» **Task**
Update the data below, starting with the line containing "Open the orange Presentation app in launcher" and continuing through the line containing "pyautogui.click(x=282, y=35)", by replacing "Logs" with "Console" and leaving everything else unchanged. Return only those lines.

Start Material shown

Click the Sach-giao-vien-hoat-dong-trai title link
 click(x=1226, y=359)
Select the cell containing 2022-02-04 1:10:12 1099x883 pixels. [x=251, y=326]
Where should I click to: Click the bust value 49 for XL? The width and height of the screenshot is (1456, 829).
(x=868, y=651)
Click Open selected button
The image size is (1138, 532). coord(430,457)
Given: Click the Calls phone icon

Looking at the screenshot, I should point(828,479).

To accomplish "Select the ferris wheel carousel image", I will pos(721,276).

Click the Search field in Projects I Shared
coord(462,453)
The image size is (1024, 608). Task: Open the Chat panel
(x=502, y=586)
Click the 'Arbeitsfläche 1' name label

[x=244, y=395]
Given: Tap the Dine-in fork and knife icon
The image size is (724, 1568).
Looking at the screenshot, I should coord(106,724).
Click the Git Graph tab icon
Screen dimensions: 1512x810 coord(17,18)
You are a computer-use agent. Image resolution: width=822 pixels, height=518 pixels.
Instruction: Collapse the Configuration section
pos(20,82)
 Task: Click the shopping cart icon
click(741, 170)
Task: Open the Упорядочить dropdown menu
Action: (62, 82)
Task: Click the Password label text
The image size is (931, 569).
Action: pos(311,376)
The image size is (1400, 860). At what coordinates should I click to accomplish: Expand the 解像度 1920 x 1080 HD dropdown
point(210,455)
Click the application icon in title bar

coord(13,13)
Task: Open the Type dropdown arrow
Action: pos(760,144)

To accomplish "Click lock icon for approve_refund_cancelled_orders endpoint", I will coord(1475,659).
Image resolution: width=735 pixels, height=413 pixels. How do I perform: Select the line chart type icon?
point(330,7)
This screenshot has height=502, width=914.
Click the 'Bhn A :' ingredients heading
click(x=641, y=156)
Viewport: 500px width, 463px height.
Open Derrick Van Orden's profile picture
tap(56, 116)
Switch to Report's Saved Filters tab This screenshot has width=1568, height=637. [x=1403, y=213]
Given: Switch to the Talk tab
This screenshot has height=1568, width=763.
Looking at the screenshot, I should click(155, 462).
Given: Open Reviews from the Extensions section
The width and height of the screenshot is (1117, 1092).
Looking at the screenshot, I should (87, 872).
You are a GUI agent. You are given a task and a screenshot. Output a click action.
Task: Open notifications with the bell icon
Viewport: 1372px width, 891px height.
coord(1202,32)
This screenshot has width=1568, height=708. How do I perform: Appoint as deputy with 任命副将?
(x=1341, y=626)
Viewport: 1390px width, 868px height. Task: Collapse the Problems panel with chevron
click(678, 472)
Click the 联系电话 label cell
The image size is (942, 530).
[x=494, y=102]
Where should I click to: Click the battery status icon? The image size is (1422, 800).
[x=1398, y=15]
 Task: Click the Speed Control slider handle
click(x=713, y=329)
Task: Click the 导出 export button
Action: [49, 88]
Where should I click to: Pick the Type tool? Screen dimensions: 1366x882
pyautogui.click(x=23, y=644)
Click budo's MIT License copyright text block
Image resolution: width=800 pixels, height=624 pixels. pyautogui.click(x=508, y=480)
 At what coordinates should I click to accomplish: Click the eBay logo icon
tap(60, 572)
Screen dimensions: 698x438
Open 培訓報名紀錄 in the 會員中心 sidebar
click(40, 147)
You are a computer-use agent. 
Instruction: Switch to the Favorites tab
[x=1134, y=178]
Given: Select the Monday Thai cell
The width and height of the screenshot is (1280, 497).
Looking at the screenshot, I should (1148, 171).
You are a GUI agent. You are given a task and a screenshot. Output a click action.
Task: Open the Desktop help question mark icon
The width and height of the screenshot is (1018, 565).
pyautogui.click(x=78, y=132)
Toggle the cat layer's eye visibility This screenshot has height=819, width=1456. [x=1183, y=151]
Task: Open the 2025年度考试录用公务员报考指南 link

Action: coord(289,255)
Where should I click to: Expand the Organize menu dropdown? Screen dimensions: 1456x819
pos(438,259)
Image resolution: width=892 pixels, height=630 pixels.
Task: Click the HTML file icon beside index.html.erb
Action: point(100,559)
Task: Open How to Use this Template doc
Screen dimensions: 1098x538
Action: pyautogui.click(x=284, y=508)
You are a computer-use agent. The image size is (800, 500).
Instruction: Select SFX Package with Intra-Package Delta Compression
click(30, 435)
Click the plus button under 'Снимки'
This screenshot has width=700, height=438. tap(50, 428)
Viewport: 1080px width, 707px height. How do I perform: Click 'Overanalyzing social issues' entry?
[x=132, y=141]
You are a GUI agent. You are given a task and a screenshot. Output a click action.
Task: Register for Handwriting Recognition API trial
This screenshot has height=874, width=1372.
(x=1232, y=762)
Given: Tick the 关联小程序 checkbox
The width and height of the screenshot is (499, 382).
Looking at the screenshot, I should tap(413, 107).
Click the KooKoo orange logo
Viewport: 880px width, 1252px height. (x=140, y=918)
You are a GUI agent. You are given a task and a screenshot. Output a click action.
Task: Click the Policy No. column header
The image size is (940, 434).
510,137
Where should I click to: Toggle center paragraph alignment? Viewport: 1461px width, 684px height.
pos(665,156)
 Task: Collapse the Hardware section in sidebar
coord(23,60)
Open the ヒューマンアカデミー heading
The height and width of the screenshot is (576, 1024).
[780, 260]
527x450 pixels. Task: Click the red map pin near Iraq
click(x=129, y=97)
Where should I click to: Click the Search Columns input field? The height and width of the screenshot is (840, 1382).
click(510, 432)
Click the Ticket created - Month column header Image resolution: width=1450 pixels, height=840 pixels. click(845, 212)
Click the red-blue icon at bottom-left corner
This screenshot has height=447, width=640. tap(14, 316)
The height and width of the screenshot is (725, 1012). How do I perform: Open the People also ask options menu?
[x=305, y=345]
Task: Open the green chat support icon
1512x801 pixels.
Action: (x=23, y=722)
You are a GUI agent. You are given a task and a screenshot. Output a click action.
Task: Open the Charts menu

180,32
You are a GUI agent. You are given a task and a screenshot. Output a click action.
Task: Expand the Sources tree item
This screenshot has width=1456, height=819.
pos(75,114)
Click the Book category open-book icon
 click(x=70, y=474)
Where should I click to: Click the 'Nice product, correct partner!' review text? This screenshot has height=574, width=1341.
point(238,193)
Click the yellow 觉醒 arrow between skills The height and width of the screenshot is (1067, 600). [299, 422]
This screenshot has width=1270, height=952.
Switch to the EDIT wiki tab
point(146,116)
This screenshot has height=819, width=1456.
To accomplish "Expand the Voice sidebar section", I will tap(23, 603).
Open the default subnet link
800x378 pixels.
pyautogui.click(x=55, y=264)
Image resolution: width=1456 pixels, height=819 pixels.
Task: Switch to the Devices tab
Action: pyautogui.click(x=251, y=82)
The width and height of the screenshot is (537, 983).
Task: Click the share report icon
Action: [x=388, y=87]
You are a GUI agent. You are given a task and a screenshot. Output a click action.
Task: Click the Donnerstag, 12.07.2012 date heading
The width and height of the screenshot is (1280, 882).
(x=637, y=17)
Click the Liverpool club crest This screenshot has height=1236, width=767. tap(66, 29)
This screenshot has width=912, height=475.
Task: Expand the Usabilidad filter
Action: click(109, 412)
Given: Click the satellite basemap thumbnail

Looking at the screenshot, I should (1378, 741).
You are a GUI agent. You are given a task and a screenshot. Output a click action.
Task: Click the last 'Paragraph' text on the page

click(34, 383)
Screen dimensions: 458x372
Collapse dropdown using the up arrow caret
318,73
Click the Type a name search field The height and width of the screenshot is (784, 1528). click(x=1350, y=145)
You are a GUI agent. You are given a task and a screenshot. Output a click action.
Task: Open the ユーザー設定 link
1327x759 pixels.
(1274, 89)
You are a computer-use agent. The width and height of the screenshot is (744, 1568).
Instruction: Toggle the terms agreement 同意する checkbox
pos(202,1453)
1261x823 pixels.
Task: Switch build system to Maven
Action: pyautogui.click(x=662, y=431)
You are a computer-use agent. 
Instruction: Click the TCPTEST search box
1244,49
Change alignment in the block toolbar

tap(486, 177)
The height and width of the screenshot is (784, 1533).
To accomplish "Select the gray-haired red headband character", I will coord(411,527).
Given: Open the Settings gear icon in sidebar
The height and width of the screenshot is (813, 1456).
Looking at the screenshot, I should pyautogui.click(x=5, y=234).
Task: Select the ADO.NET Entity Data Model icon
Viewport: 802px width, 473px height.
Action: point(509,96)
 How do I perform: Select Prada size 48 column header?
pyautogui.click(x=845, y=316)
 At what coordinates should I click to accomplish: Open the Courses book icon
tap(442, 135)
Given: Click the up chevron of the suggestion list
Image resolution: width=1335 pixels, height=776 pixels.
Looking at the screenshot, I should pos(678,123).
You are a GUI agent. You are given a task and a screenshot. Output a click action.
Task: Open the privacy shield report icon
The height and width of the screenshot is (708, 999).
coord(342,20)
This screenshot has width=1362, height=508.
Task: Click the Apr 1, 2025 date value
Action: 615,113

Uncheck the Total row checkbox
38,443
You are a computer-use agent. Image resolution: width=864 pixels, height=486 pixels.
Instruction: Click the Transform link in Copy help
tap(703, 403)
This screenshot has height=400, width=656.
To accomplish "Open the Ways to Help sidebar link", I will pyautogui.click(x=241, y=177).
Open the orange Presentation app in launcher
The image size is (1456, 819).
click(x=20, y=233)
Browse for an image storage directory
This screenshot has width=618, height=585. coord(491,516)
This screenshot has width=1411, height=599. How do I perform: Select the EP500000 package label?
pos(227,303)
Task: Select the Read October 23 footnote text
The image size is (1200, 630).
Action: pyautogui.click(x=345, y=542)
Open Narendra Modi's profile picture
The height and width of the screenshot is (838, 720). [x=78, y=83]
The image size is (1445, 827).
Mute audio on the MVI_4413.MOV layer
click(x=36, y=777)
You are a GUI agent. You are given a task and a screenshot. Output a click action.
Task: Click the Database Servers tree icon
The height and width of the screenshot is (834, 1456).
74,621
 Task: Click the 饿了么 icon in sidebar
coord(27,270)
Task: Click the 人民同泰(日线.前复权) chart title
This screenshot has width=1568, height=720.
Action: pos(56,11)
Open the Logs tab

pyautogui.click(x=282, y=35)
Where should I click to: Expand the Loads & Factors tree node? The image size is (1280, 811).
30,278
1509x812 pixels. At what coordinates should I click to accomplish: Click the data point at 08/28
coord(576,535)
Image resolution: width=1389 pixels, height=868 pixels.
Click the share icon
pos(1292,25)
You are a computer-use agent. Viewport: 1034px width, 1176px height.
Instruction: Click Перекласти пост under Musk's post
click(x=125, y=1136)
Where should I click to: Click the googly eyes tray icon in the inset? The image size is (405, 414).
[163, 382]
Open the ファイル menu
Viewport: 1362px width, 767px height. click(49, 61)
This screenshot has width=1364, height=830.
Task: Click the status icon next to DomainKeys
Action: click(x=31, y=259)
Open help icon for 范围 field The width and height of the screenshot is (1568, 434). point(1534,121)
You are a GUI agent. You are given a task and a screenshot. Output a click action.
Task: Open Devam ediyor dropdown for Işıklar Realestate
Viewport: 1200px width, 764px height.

End Material shown

» **Answer in full**
Open the orange Presentation app in launcher
The image size is (1456, 819).
click(x=20, y=233)
Browse for an image storage directory
This screenshot has width=618, height=585. coord(491,516)
This screenshot has width=1411, height=599. How do I perform: Select the EP500000 package label?
pos(227,303)
Task: Select the Read October 23 footnote text
The image size is (1200, 630).
Action: pyautogui.click(x=345, y=542)
Open Narendra Modi's profile picture
The height and width of the screenshot is (838, 720). [x=78, y=83]
The image size is (1445, 827).
Mute audio on the MVI_4413.MOV layer
click(x=36, y=777)
You are a GUI agent. You are given a task and a screenshot. Output a click action.
Task: Click the Database Servers tree icon
The height and width of the screenshot is (834, 1456).
74,621
 Task: Click the 饿了么 icon in sidebar
coord(27,270)
Task: Click the 人民同泰(日线.前复权) chart title
This screenshot has width=1568, height=720.
Action: pos(56,11)
Open the Console tab

pyautogui.click(x=282, y=35)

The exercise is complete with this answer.